Wednesday, February 22, 2017

Organ Arrangments, Sometime They Work, And Sometimes They Don't.

Yesterday saw another organ concert at the Overture Center in Madison.  A little history behind these: At the turn of the 20th Century many cities were competing to build bigger auditoriums with bigger pipe organs.  Because people in smaller towns could not get access to big orchestra performances, many people started arranging various orchestral and operatic works for pipe organ.  These arrangements would be performed in the auditoriums for people in these small cities.  

At yesterday's concert the program was divided into two parts, one Oratorio section and one Opera section.  Sun Prairie's own resident opera singer Kyle Ketelsen and tenor Andrew Bidlack performed alongside Madison Symphony Orchestra Principal Organist Samuel Hutchinson.  I have no complaints about their performances at all, they were pure gold (although seriously, do you really expect me to have any criticism of Mr.
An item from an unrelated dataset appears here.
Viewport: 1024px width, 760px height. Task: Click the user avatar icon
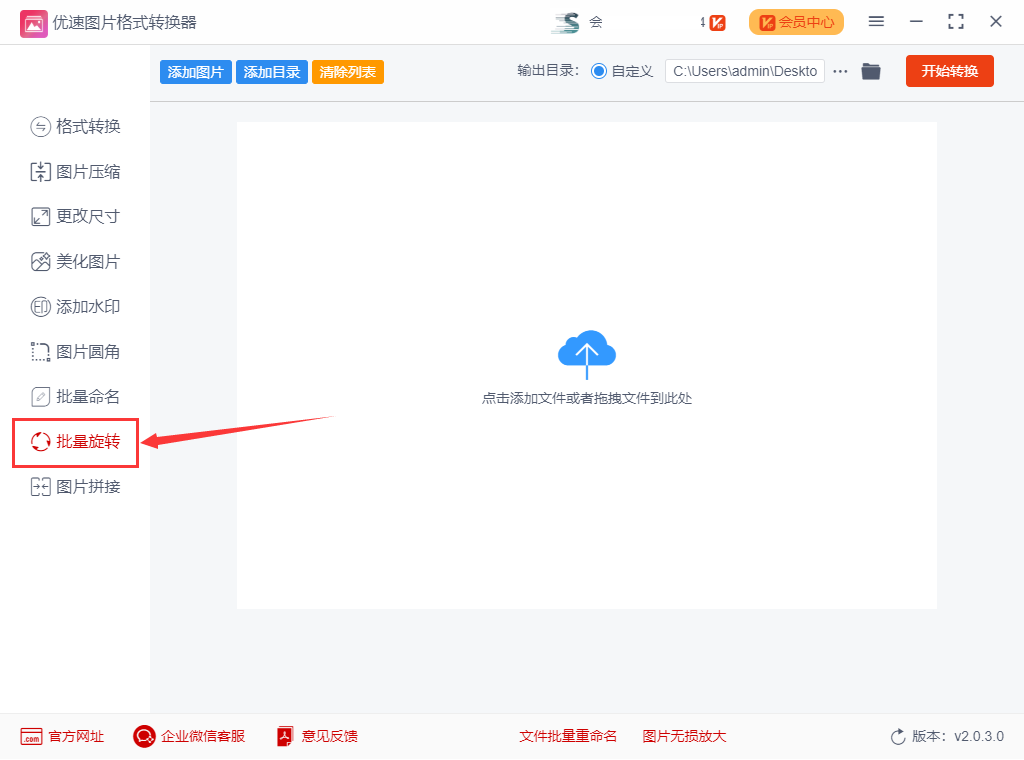566,22
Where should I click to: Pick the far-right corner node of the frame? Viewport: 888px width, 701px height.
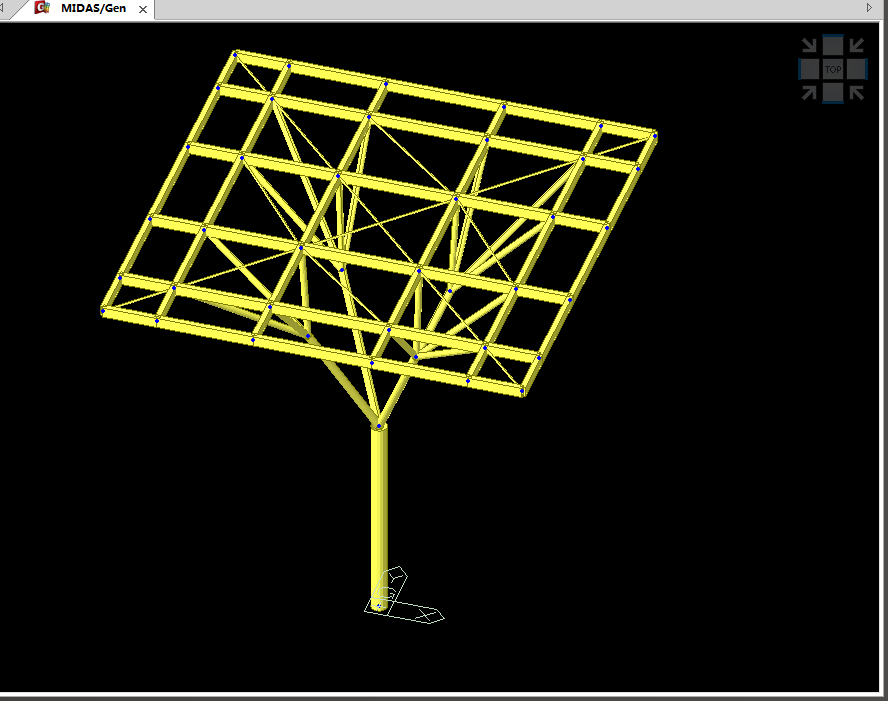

Ketelsen at all?).  The program included works from Handel's famous oratorio The Messiah (known mostly by the "Hallelujah" chorus taken from The Book of Revelation) Mendelssohn's Elijah (which I've hardly heard in twenty years), and excerpts from Rossini's Stabat Mater.  These pieces fit perfectly with organ.  
       The opera section was more hit or miss.  Not that the men's performances were hit or missquite the contrary, they knocked it out of the park!—but unfortunately some of the tunes just didn't have the same oomph that the regular orchestral pieces did.  The excerpts featured in this section included the Intermezzo from Mascagni's Cavalleria Rusticana (best known for being double-billed with Leoncavallo's I Pagliacci), themes and the Toreador song from Bizet's Carmen (one the Big Four), the Polonaise and Lensky's Lament from Tchaikovsky's Eugene Onegin (perhaps the most famous Russian opera in the world), and the Waltz and Act 1 duet from Gounod's Faust (one of only two of his works that's still regularly performed in our day).  

The trouble is that the organ seems to work better for sacred works and oratorio pieces than it does for opera.  Operas may have music for the organ, but transcriptions are another species entirely.  The Polonaise and Intermezzo worked well with the organ, but many of the themes from Carmen are just too jaunty and brassy to work well on the organ.  It was Mr. Ketelsen's talented singing and acting that made this arrangement of the Toreador Song enjoyable.  And the Waltz from Faust also came off as less of a dance piece and more like a carousel ride.  But there was no issue with the duet and the organ.  

This was a good concert, but I think that there are limits as to which pieces sound good when transcribed for organ and some that don't.